*Exercise instructions*:
(a) In the oil duties text, what does the Treasury gain the power to amend by order made by statutory instrument?
(b) Copy the oil duties text, starting with "(2)A duty of" and going on through "substance containing biodiesel.", replacing "biodiesel" with "bioethanol".

*Text*:
+ + +

Commencement Information
I3S. 7 in force at 1.9.2004, see s. 7(9)
Before section 2A(2) of the Hydrocarbon Oil Duties Act 1979 (c. 5) (power to amend definitions) insert—
“(1C)The Treasury may by order made by statutory instrument amend the definition for the purposes of section 11 of “fuel oil”.”
(1)For section 20AAA of the Hydrocarbon Oil Duties Act 1979 (mixing of rebated oil) substitute—
(1)A duty of excise shall be charged on a mixture which is—
(a)produced by mixing fully rebated heavy oil with heavy oil which is not fully rebated, and
(b)supplied for use as fuel for any engine, motor or other machinery.
(2)A duty of excise shall be charged on a mixture which is—
(a)produced by mixing partially rebated heavy oil with heavy oil which is not partially rebated, and
(b)supplied for use as fuel for any engine, motor or other machinery;
but a mixture on which duty is charged under subsection (1) shall not be charged under this subsection.
(3)A duty of excise shall be charged on a mixture which is produced by mixing—
(a)fully or partially rebated heavy oil, with
(b)biodiesel or a substance containing biodiesel.

+ + +

*Entries provided*:
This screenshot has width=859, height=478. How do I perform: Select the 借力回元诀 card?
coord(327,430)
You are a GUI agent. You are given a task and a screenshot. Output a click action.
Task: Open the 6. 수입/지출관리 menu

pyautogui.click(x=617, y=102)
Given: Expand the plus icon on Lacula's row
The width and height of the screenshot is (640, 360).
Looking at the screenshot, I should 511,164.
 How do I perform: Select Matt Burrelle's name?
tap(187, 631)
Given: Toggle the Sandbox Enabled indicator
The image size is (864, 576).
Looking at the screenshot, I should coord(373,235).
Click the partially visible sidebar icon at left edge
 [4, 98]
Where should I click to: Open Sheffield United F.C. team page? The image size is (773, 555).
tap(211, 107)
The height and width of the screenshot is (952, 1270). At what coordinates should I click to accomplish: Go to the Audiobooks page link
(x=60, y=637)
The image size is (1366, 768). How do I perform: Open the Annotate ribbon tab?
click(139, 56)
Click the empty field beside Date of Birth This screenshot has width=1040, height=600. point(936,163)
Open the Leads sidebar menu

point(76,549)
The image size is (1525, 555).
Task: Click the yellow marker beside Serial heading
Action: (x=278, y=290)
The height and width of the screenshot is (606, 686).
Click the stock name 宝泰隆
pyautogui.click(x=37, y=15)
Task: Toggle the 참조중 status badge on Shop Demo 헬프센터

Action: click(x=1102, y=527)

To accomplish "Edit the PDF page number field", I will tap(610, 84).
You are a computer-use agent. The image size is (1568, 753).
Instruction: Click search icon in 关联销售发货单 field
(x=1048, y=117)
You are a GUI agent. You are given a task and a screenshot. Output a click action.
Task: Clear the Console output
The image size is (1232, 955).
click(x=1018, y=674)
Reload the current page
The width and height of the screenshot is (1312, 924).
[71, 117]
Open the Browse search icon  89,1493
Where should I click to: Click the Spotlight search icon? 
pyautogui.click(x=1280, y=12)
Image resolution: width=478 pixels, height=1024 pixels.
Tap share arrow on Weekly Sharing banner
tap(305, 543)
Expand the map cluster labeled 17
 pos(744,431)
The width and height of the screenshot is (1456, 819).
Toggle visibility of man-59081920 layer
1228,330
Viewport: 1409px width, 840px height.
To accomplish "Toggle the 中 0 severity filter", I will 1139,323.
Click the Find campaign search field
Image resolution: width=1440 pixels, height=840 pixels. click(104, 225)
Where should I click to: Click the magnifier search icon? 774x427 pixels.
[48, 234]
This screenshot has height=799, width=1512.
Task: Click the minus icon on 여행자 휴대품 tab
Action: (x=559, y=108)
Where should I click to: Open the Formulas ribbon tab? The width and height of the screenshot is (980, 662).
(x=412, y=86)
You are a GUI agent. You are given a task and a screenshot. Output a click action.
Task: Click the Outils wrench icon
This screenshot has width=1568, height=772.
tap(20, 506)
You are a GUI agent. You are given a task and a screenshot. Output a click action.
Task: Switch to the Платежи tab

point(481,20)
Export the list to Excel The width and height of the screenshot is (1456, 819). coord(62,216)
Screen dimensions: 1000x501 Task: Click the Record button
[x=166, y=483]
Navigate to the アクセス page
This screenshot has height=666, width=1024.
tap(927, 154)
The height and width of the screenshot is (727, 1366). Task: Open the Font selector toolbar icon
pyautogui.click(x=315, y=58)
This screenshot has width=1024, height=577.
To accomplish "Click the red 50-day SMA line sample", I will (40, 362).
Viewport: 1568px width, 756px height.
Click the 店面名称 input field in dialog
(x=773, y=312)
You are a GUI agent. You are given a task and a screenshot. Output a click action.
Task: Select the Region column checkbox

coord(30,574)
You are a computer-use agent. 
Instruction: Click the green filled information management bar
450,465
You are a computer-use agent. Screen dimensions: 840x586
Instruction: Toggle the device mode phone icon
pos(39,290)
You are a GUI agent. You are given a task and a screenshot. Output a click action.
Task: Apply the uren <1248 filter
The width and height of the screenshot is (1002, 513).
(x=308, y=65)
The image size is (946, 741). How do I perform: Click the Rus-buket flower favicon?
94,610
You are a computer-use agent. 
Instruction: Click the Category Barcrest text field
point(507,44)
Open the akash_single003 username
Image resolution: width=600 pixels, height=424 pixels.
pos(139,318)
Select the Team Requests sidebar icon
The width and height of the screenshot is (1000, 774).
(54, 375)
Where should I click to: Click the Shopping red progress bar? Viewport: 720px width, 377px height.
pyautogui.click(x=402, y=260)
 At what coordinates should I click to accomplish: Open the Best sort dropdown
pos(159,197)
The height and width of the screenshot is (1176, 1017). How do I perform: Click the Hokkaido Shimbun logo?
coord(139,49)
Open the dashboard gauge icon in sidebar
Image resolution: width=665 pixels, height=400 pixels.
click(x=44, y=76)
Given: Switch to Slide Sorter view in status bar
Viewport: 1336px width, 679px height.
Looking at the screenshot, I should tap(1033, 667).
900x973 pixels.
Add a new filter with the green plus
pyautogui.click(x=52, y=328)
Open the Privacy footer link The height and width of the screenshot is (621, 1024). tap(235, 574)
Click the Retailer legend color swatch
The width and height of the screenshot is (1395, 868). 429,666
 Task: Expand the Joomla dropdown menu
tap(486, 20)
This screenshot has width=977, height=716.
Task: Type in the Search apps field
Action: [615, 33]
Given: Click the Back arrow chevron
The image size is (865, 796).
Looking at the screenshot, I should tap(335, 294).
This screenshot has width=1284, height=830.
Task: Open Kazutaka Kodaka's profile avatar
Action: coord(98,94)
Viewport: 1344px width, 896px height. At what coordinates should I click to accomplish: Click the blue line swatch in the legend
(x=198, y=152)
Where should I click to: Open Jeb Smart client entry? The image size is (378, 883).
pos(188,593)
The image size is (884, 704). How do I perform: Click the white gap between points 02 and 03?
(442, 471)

+ + +

*Results for the exercise*:
(a) The definition of “fuel oil” for the purposes of section 11.

(b)
(2)A duty of excise shall be charged on a mixture which is—
(a)produced by mixing partially rebated heavy oil with heavy oil which is not partially rebated, and
(b)supplied for use as fuel for any engine, motor or other machinery;
but a mixture on which duty is charged under subsection (1) shall not be charged under this subsection.
(3)A duty of excise shall be charged on a mixture which is produced by mixing—
(a)fully or partially rebated heavy oil, with
(b)bioethanol or a substance containing bioethanol.